> _提示文_
━━━━━━━━

Terraform/Stackstorm

TerraformやStackstormの内部構造について調査をしていた。特にTerraformのProviderまわりについては、コードレベルで理解できた気がする。

その他、何かとTerraformにはお世話になった1年だった。

機械学習/深層学習/自然言語処理

個人的にはAIより仮想化とかミドルウェアとかインフラ系の技術の方が多少馴染みがあるのだが、今後避けては通れないだろうし直近でも必要になりそうだったので、GWに有名なNLP本を買ってひととおり手を動かしてみた。

今までほぼブラックボックスとして使っていたWord2Vecのしくみや、RNN, LSTM, Seq2seq, Attentionのアイデアについて理解できた(気になる)良い本だった。

あとはPyTorch, BERT関連で以下のUdemyもやった。

お仕事の方では、インターンのテーマ設定とサポートをやっていた。ざっくり言うとTerraform×機械学習/深層学習といったテーマで、Amazon Sagemakerを使って色々試行錯誤してもらった。Sagemakerのお作法に慣れる必要があり、(今までGoogle Colab等で自前で全て書いていた所からすると)少し学習コストが高く、今回のようなアドホックな研究用途には余り適していなかったかもしれないが、AutoML機能等は便利に使えたのかなと思う。特にビジネスの現場において最速でAIを適用していくために、よくデザインされたフレームワークだと感じた。

Go言語と静的解析

上記のTerraform×機械学習/深層学習をやるにあたって、学習データを作成する必要があった。既存の学習データはなく、その元となる情報はTerraform provider (AWS) の中にしかない状況。しかも単純なgrep等では抽出できず、変数の定義を辿っていくような深い解析が必要。

静的解析をはじめよう - Gopherをさがせ!

そこで静的解析。上記サイトと本を参考に、terraform-provider-awsを静的解析して学習データを作成するコードを書いた。2週間ぐらい?かかった気がするが、何とか間に合わせることができた。(上記サイトと本が非常に役立ちました。ありがとうございます。)

コードについては、競プロ的に言うとメモ化再帰を駆使した1300行ぐらいのもの。ASTをダンプしたものを見つつ、再帰とtype switchとの戦い。でもこういった静的解析をサクッと書けるようになると、プロジェクトに特化して痒いところに手が届くソースコードチェックができて便利ですね。

TCP

理由は分からないが、リソースの限界とかトレードオフとかボトルネックとかそういうのが好きなようで、いろんなリソース限界を発生させたり可視化したりするシリーズをやりたいと思っている。何を言っているかわからないかもしれないが、例えばこういうやつ。

inode (アイノード) を枯渇させてみる - CUBE SUGAR CONTAINER

システム内のいろいろなリソース(資源)に着目し、その限界を知ることでそのシステムのしくみや特性を理解する、というアプローチは教育コンテンツ的な観点でも面白いのではないだろうか。

━━━━━━━━

> _課題 1_
提示文で、NLP本によって理解できたとされている技術の名前をすべて挙げなさい。
> _課題 2_
提示文によれば、terraform-provider-awsを静的解析して学習データを作成するコードはおよそ何行か。
> _課題 3_
1年間の技術的な取り組みを振り返った提示文を、最後の文の後から書き継ぎなさい。

(記録データ)
━━━━━━━━

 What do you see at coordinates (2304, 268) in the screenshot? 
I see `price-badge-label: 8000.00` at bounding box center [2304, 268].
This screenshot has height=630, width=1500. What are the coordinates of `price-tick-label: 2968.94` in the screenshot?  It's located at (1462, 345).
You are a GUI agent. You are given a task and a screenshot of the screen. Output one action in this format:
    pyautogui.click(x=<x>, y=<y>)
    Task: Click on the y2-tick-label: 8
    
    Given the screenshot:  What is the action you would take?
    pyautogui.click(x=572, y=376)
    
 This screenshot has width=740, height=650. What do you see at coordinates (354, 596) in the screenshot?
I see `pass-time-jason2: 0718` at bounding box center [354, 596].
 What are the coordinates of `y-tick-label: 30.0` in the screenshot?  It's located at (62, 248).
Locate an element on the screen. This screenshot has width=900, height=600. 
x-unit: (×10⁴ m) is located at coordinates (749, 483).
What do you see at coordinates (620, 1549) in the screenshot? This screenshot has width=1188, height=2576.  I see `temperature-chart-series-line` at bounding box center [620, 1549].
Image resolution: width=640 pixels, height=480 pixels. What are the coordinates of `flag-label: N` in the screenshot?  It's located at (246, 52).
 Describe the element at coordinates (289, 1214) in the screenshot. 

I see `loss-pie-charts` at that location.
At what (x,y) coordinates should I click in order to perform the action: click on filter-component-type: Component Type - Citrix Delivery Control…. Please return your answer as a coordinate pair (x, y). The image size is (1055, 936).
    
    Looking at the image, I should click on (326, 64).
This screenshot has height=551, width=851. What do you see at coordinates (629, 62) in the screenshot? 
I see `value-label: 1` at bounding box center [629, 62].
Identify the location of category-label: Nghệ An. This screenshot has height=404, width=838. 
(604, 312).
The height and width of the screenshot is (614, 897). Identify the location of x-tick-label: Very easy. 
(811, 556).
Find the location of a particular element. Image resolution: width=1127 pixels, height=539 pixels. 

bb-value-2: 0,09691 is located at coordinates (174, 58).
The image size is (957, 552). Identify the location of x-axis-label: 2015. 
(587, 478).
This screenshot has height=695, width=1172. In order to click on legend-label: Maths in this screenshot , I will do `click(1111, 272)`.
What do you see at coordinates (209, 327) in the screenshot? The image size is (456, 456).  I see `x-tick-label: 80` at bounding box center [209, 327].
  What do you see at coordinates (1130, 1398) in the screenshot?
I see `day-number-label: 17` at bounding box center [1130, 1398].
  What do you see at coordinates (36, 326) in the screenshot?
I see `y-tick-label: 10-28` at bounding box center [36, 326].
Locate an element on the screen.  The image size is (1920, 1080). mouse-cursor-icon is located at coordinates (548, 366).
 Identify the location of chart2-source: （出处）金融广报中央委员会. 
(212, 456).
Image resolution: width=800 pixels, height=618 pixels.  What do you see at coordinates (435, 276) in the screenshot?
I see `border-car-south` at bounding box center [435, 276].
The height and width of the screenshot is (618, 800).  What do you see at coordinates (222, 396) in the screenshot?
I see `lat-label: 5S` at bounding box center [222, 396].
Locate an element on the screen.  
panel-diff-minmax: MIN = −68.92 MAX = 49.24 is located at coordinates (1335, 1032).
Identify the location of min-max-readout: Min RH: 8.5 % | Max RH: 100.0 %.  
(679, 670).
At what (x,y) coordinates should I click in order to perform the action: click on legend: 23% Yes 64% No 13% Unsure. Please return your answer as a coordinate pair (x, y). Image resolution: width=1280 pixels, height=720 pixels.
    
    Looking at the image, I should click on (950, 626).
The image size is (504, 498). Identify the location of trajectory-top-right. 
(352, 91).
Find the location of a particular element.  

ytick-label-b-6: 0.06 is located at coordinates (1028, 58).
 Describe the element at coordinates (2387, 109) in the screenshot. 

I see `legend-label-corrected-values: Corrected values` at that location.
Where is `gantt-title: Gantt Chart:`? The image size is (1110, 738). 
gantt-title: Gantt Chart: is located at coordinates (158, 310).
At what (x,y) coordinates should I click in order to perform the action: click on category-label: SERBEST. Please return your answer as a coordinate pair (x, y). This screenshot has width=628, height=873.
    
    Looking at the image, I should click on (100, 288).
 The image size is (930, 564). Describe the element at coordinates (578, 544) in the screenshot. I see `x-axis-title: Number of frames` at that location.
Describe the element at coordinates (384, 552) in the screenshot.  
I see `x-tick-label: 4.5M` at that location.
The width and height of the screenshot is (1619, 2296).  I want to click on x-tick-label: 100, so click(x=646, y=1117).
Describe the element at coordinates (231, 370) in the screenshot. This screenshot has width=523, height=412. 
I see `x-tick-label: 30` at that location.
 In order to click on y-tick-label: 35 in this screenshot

━━━━━━━━

> _解答欄 1_
Word2Vec、RNN、LSTM、Seq2seq、Attention

> _解答欄 2_
1300行ぐらい

> _解答欄 3_
まずは基本的な所からということで、

第1回 FTPでスループット計測するときの注意事項:教科書には載っていない ネットワークエンジニアの実践技術|gihyo.jp … 技術評論社

帯域と遅延、TCPウィンドウサイズの関係について。AWSのいろんなリージョンにiperfのサーバを置いて実測などしていた(純粋に測りたかったらtc等で遅延を挿入した方がよいと思うが、リアル環境でどうなるかやってみたかった)。最初Windowsのiperfクライアントで計測していた時に、受信側の挙動がちょっと思ったのと違う結果だったので、rfc1122を読んでみたり、tcpソースコードを読んでみたり、wiresharkソースコードを読んでみたりしていた。

当初はブログかQiita等にまとめようと思っていたが、最終的にLinuxのiperfクライアントでやったら普通に思った通りの結果になったので、急に自明に思えてしまって頓挫中。もう少し面白い感じにして何かしらアウトプットできるようにしたい。

マイクロサービス

テトリスを無駄にマイクロサービスにしたら面白いのでは?と急に思い立って作り始めた。

正確に言うと急にではなく、以下のような思惑があった。

  1. 普通分割しないようなものを分割するとどこかで性能限界が来るはずで、それを目の当たりにしたい(リソース限界的な興味)
  2. マイクロサービス(アーキテクチャのシステム)を作る人向けのフレームワークについて考えており、フレームワーク側にどのような機能があると嬉しいのか、イメージを掴みたい。

とりあえずゲームの基本部分を4つのサービスに分けて作ったのだが、

GitHub - tkna/tetris_microservices: How far can Tetris be microservices?

  • 1については、理論的にはメソッド単位、もしくはさらに細かく変数単位にして、変数(メモリ)を各マイクロサービスのデータベースと考える、ということができることに気付いてしまった(やろうと思えばできるけどめちゃくちゃ面倒くさい)。
  • 2について考えるのであれば、1のように1つのゲームを細かく分けて作るようなことは非現実的なので、どちらかというとゲーム以外にユーザ登録サービスとかハイスコアサービスとかを作って普通にオンラインゲームのサービスとして作った方が良さそう。

という割と普通のことに気付いてしまい、頓挫ペンディング中。静的解析で無駄に自動分割してくれる、とか、無駄に分割したサービスをAWS Step Functionsとlambdaで実装する、とか、無駄にKubernetes Operatorとして実装してみる、とかも考えていたが、実用性がなさそうなので現実路線の方で行くかもしれない。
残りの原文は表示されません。